## PASSAGE FOR REVIEW
This book is a memoir with articles and stories from nearly a century of living, written by one 99-year-old woman, a first-time book author. She began writing in her late forties after reading two or three "Write Your Own Columns" in The Charleston Gazette newspaper in West Virginia. She thought, "I can do this as well", went to her computer and wrote one about her feelings on having her first baby. It was printed a short time later and that was her start. She had forty or so articles published in either The Charleston Gazette or The Gazette-Mail over the years and she recently had several published in The State Journal. These articles are about happenings in her life, and over the years the writings have provided her family, friends and readers of the local newspapers with life lines of faith and love. The hope is that this book will offer you, too, a lifeline or perhaps just a moment to enjoy the simplicity of life found in simpler times.
Schu_L Joined: Jan-01-2018 |
Jean Bertke Schumacher is lucky to be here. Her mother, a miracle baby born at home over two months early, weighed less than two pounds in 1901. Jean, born at home on Thanksgiving morning, 1923, to Edward and Eleanor Bertke, was a month early and weighed five pounds but was healthy. During her life, Jean had some serious illnesses, including an infection after a tonsillectomy on the kitchen table that developed into spinal meningitis and a pronouncement by the family doctor that she would die or become a cripple for life (neither occurred). Jean grew up in the Great Depression, married a WWII veteran, Bob, in 1950, raised eight children with him, and began writing in her late forties after reading articles in the local West Virginia newspapers and knowing that she could write for the newspapers as well. She went on to publish 40+ articles in the local newspapers and a state journal and always dreamed of writing her own book. That dream has come true now, just shy of her 99th birthday.

## EXTRACTED RECORDS
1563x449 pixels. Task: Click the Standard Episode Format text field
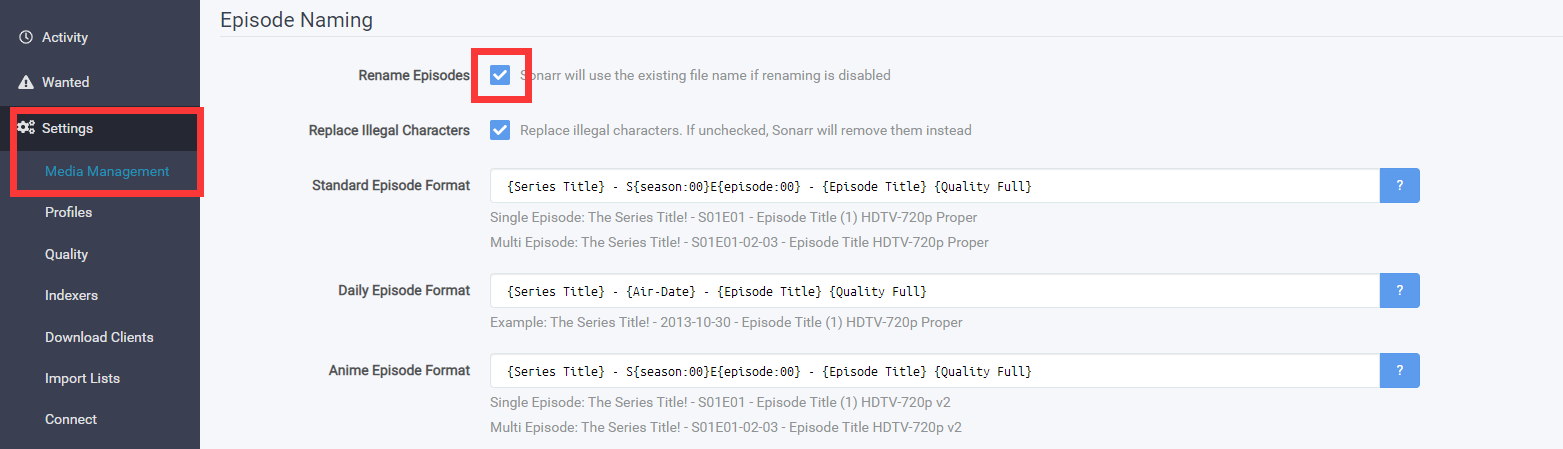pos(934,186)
---
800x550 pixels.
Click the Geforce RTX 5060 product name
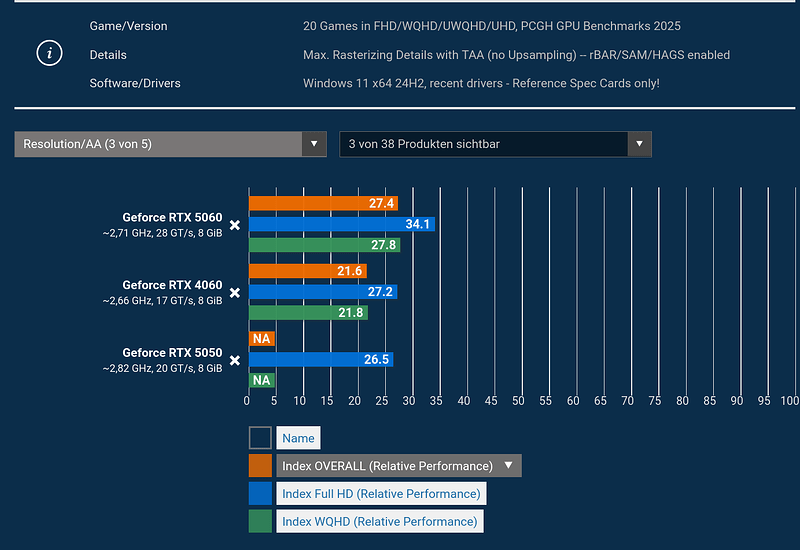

## ACTIVITY LIST
1 - Decide whether each statement agrees with the book description, answering yes or no and quoting the words that settle it: (a) The author started writing after reading newspaper columns in West Virginia. (b) Her first published piece was about her wedding. (c) She married Bob in 1950.
2 - According to the book description, how much did Jean's mother weigh when she was born in 1901?
The items come from a different source than the book description.

## OUTPUTS FOR THE TASKS
1 -
(a) Yes: "She began writing in her late forties after reading two or three "Write Your Own Columns" in The Charleston Gazette newspaper in West Virginia."
(b) No: "wrote one about her feelings on having her first baby."
(c) Yes: "married a WWII veteran, Bob, in 1950."

2 - Less than two pounds.